__Text segment__.
# # #

Autumnal Reflections

Autumnal Reflections

My two favorite seasons in Japan are spring and autumn. Cherry blossom season in the case of the former and autumn leaf (koyo) season in the case of the latter have a magic quality that has to be experienced rather than described. These are times of the year when people marvel at the beauty of nature and take a million photos to capture the moment forever. I find it impossible to choose one of these seasons over the other, but one point that autumn has in its favor is the absence of allergies, in the form of hay fever, that descend upon Japan in spring.

One might also argue that the weather in autumn is more pleasant. It is a time when the summer humidity has been left far behind, but the chill of winter has yet to set in. Instead, the climate remains on the cusp of winter, without ever falling into it. Days may be gloomy and overcast or full of glorious expanses of pure blue sky. As the season progresses, sidewalks become littered with leaves that have been unable to cling to their branches any longer, after which they acquire a delightful crunchiness underfoot.

# # #

Rewrite the essay on Japan's seasons between "My two favorite" and "Japan in spring.", inclusive, putting "pollen allergy" in place of "hay fever". Nothing in the listing is needed.

Word and item position data
# # #

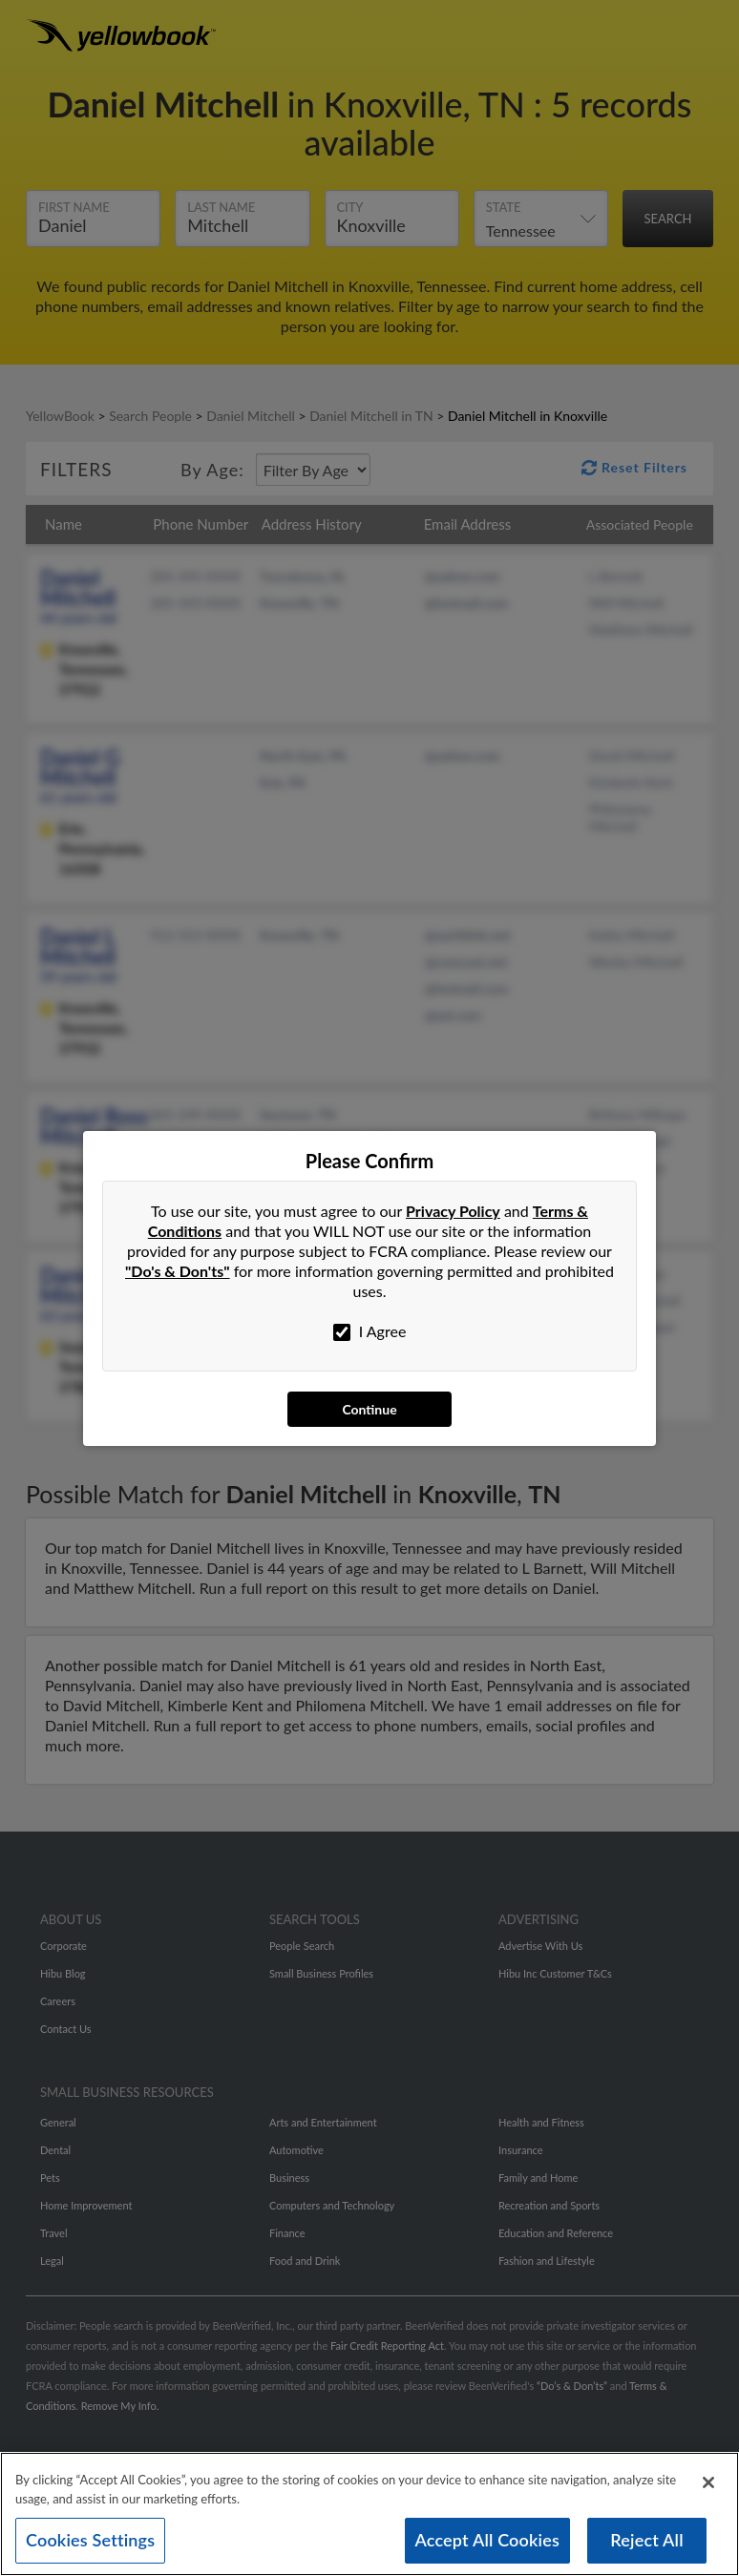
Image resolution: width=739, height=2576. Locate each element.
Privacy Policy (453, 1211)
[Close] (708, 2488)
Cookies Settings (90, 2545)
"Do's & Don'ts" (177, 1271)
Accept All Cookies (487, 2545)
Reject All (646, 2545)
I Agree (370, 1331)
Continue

# # #

__Task result__.
My two favorite seasons in Japan are spring and autumn. Cherry blossom season in the case of the former and autumn leaf (koyo) season in the case of the latter have a magic quality that has to be experienced rather than described. These are times of the year when people marvel at the beauty of nature and take a million photos to capture the moment forever. I find it impossible to choose one of these seasons over the other, but one point that autumn has in its favor is the absence of allergies, in the form of pollen allergy, that descend upon Japan in spring.